[Start of Attachment]

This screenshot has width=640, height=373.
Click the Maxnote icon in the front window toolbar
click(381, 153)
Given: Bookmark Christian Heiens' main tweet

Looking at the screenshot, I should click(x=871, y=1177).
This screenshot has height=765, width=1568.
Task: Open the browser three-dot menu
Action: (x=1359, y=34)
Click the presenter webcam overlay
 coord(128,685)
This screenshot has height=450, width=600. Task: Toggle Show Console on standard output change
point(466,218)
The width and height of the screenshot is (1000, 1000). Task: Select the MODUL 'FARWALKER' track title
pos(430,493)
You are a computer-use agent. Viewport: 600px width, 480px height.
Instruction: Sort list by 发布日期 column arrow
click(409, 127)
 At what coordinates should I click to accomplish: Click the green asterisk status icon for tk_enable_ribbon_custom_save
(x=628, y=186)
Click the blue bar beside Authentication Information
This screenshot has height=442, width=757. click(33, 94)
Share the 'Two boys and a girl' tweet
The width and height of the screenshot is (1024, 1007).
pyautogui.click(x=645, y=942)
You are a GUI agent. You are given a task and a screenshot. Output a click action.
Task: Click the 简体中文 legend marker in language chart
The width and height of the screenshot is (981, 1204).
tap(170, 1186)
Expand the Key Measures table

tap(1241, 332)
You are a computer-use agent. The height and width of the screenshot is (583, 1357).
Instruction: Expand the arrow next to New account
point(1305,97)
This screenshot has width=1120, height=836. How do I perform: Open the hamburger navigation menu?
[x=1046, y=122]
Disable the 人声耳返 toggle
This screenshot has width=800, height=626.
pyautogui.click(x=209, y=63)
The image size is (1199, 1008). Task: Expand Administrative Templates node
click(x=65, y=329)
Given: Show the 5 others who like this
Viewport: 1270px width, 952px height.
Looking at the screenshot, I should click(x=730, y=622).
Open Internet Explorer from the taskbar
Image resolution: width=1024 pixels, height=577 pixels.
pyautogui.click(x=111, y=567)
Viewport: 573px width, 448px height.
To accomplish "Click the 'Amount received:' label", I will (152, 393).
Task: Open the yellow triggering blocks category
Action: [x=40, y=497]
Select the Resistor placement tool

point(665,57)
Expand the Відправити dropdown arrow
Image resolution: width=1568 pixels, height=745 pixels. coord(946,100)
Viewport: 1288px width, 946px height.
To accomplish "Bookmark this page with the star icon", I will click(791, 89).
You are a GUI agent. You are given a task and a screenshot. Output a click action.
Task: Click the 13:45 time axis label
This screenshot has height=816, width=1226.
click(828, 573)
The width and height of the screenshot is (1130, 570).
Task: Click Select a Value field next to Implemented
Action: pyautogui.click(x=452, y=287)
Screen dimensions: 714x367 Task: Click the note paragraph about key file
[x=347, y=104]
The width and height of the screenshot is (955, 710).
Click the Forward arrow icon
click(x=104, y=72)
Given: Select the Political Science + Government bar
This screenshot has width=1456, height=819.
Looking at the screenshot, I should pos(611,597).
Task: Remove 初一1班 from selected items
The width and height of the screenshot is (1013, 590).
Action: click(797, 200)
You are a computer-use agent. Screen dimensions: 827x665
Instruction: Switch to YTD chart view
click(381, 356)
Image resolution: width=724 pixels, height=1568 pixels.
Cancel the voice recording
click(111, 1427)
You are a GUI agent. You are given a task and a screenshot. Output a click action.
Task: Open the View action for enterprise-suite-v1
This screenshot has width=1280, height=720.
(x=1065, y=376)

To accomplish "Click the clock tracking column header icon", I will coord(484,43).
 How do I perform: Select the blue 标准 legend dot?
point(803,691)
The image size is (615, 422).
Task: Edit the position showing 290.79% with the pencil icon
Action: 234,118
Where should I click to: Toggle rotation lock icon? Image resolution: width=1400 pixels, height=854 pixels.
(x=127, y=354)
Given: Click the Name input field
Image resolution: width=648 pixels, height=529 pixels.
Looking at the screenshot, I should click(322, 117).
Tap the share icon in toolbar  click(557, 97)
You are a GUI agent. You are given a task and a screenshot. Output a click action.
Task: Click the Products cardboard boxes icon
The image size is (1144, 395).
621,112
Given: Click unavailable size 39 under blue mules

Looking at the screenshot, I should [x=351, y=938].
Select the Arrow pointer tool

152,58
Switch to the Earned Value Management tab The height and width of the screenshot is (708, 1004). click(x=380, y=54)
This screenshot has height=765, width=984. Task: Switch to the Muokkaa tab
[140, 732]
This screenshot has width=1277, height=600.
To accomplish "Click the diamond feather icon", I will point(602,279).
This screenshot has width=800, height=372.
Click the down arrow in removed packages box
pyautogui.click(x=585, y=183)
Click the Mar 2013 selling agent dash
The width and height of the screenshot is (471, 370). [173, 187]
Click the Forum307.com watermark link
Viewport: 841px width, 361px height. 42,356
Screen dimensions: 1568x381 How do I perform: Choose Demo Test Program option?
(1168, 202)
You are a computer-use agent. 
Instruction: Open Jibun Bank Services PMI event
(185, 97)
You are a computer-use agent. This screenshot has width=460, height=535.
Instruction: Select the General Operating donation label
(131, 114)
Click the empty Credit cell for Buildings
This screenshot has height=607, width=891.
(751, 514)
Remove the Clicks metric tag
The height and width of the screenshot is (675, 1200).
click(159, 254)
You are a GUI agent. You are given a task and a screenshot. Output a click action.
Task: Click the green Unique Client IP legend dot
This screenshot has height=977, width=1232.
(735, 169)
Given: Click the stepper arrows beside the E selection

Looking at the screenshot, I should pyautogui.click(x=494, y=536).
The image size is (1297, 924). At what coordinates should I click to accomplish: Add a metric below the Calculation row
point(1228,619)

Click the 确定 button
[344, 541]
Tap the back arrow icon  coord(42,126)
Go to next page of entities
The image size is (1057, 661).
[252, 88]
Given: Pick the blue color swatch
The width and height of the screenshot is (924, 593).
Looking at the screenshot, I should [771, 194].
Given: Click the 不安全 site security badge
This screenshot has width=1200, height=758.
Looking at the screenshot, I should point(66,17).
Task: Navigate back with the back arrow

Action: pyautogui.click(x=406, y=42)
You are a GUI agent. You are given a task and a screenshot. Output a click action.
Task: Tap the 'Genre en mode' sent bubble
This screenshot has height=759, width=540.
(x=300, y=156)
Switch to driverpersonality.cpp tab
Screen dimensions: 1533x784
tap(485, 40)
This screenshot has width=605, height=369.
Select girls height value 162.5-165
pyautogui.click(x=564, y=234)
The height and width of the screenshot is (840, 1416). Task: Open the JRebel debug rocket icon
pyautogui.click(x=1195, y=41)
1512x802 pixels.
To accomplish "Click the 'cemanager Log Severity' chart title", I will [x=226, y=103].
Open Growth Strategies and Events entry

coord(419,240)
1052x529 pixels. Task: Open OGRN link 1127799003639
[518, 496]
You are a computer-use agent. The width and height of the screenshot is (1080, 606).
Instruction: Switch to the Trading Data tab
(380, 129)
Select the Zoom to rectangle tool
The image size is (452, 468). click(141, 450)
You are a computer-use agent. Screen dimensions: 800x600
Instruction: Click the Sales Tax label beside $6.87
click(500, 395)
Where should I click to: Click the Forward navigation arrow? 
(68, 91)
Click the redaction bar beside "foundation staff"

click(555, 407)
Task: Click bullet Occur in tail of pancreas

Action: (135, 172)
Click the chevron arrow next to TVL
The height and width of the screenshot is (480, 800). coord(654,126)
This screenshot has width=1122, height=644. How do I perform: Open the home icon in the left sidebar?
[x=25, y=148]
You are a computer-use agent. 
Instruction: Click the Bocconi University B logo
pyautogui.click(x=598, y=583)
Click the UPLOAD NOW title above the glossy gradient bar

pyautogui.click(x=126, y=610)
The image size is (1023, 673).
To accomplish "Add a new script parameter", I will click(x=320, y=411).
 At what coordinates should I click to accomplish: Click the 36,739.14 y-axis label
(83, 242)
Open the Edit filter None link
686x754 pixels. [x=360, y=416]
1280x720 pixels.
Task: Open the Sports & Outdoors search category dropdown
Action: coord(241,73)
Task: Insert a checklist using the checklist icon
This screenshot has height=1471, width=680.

[End of Attachment]

▸ Assigned task: Write down exactly the span of lines above from the one containing "Task: Click bullet Occur in tail of pancreas" to the one containing "Task: Insert a", both ends included.

▸ Answer to this exercise:
Task: Click bullet Occur in tail of pancreas

Action: (135, 172)
Click the chevron arrow next to TVL
The height and width of the screenshot is (480, 800). coord(654,126)
This screenshot has width=1122, height=644. How do I perform: Open the home icon in the left sidebar?
[x=25, y=148]
You are a computer-use agent. 
Instruction: Click the Bocconi University B logo
pyautogui.click(x=598, y=583)
Click the UPLOAD NOW title above the glossy gradient bar

pyautogui.click(x=126, y=610)
The image size is (1023, 673).
To accomplish "Add a new script parameter", I will click(x=320, y=411).
 At what coordinates should I click to accomplish: Click the 36,739.14 y-axis label
(83, 242)
Open the Edit filter None link
686x754 pixels. [x=360, y=416]
1280x720 pixels.
Task: Open the Sports & Outdoors search category dropdown
Action: coord(241,73)
Task: Insert a checklist using the checklist icon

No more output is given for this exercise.